* [Provided records]
==========

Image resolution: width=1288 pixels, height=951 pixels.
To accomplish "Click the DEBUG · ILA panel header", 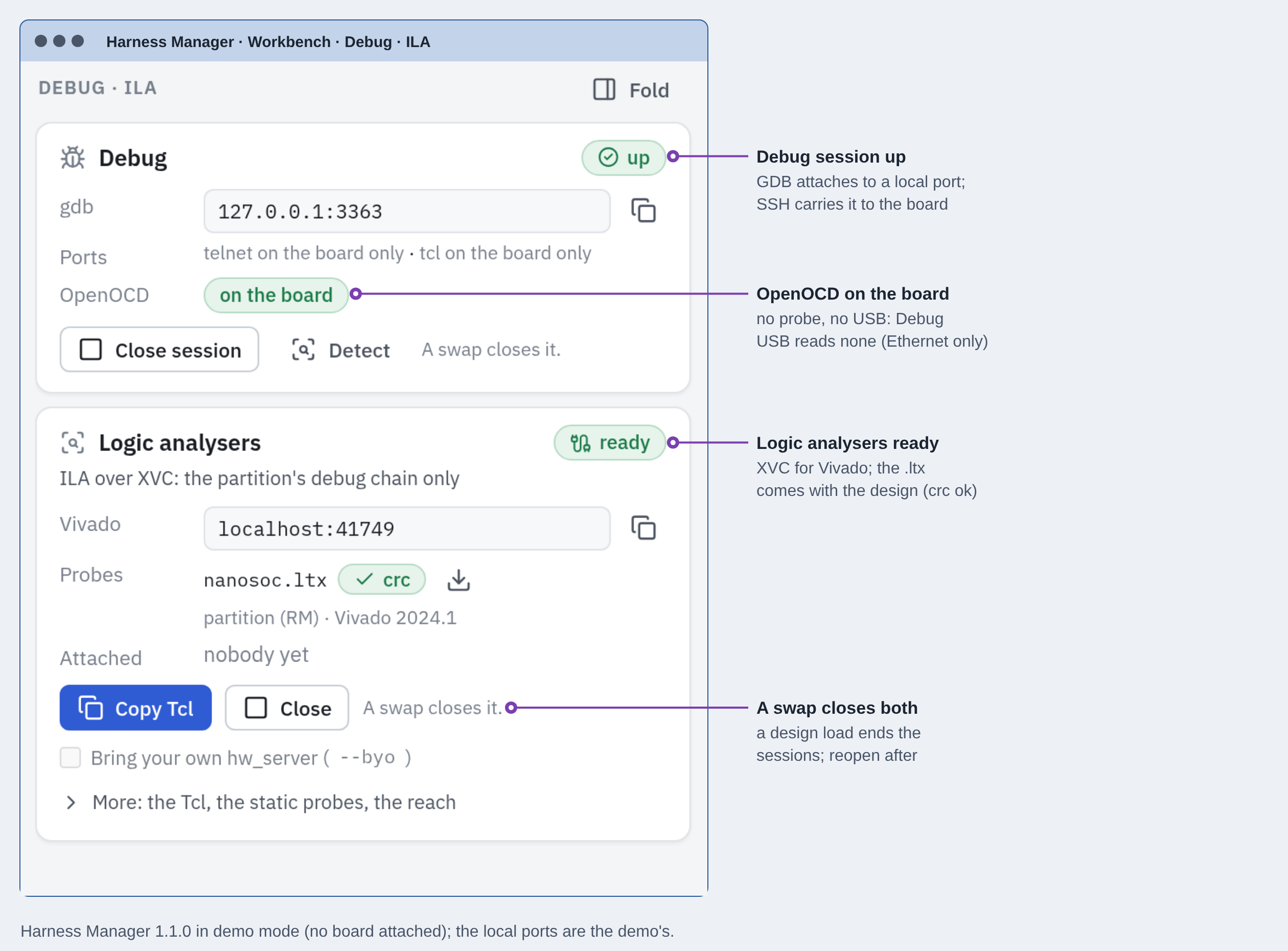I will [x=97, y=87].
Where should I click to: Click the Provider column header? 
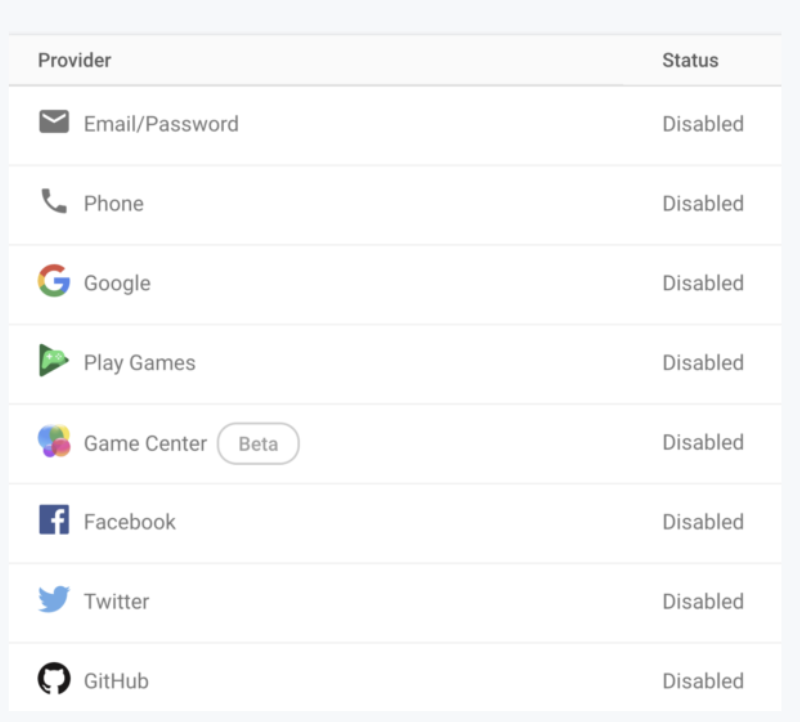click(x=75, y=60)
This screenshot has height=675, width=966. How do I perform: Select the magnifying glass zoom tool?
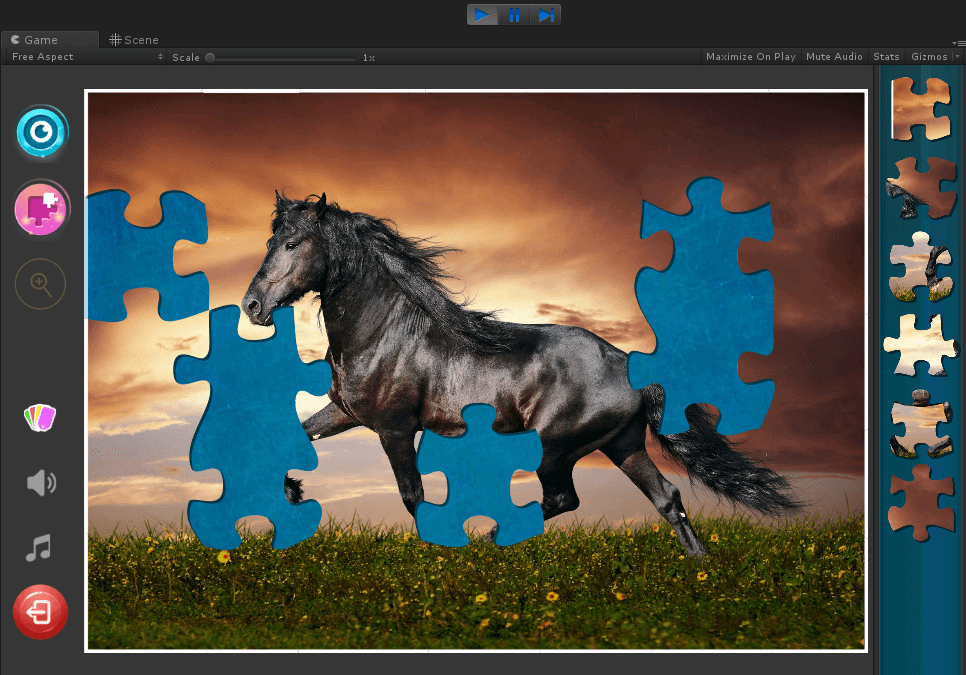[40, 283]
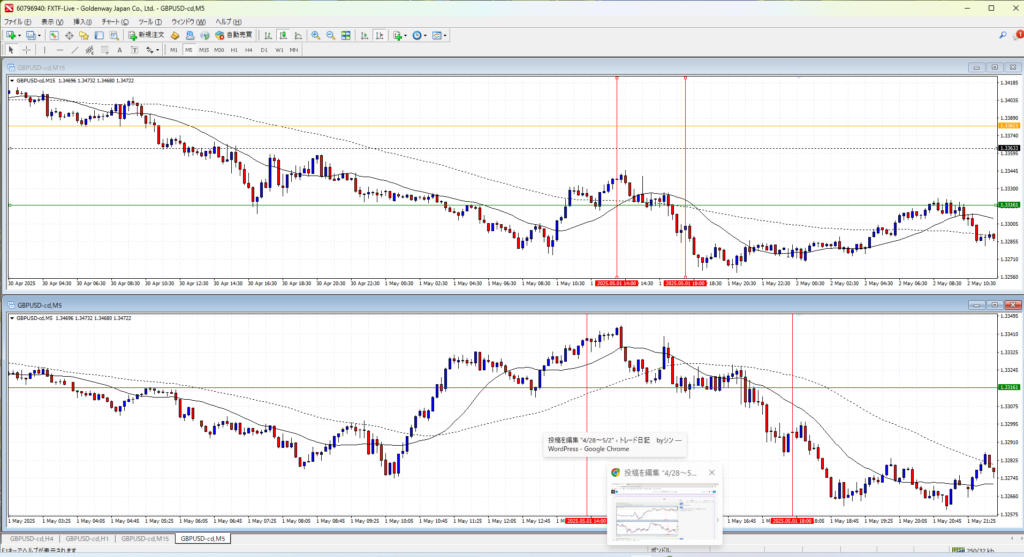Switch to the M15 timeframe
Image resolution: width=1024 pixels, height=557 pixels.
(203, 49)
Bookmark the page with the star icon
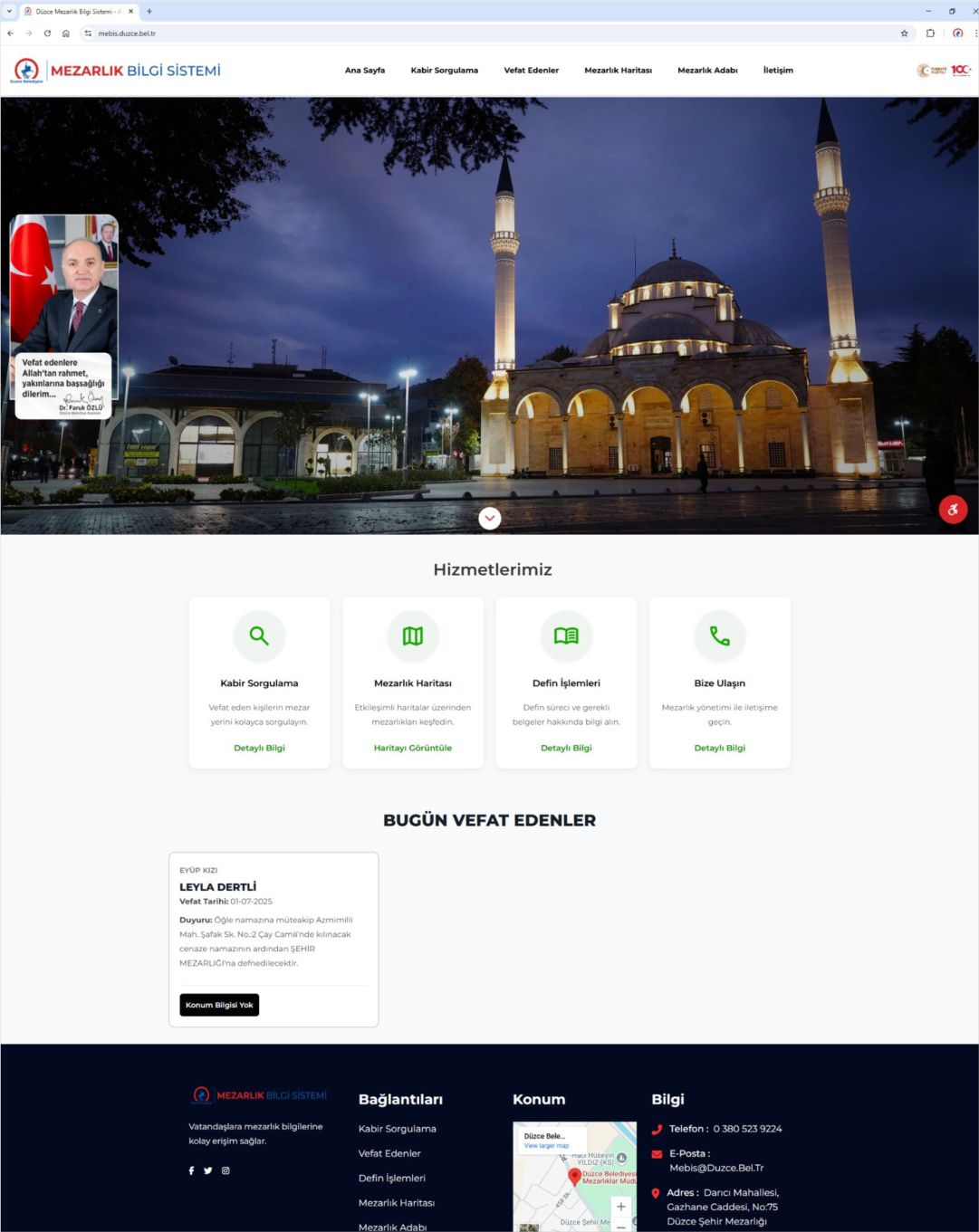This screenshot has height=1232, width=979. [x=904, y=33]
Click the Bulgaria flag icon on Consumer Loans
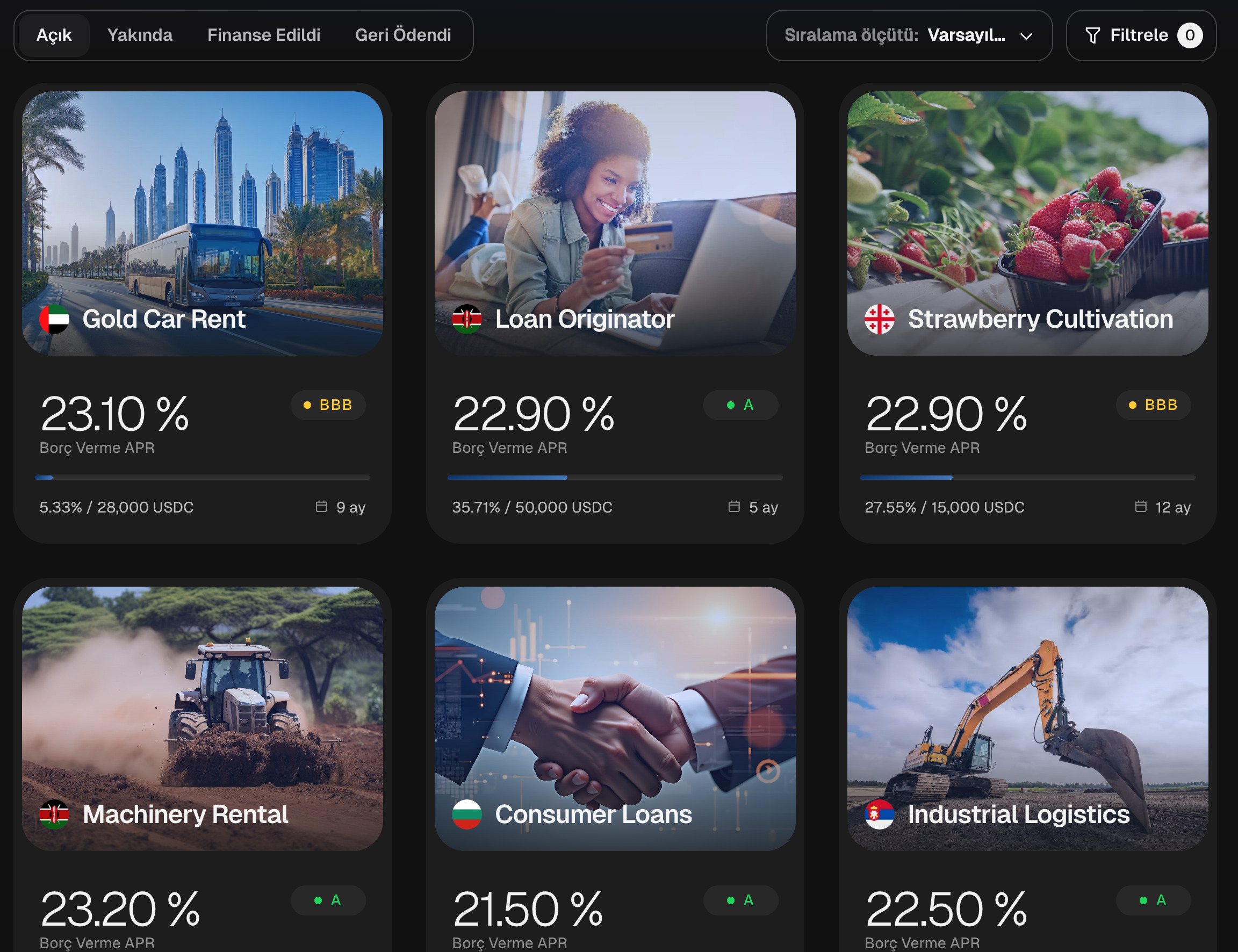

==========

* [Request] Copy the stretch from the line containing "This screenshot has height=675, width=966." through the end of the records, swapping "magnifying glass" for "magnifier" and leaving everything else the same. Don't include the pictures.

* [Result for this task]
This screenshot has height=675, width=966. How do I perform: Select the magnifier zoom tool?
[40, 283]
Switch to the M15 timeframe
Image resolution: width=1024 pixels, height=557 pixels.
(203, 49)
Bookmark the page with the star icon
This screenshot has height=1232, width=979. [x=904, y=33]
Click the Bulgaria flag icon on Consumer Loans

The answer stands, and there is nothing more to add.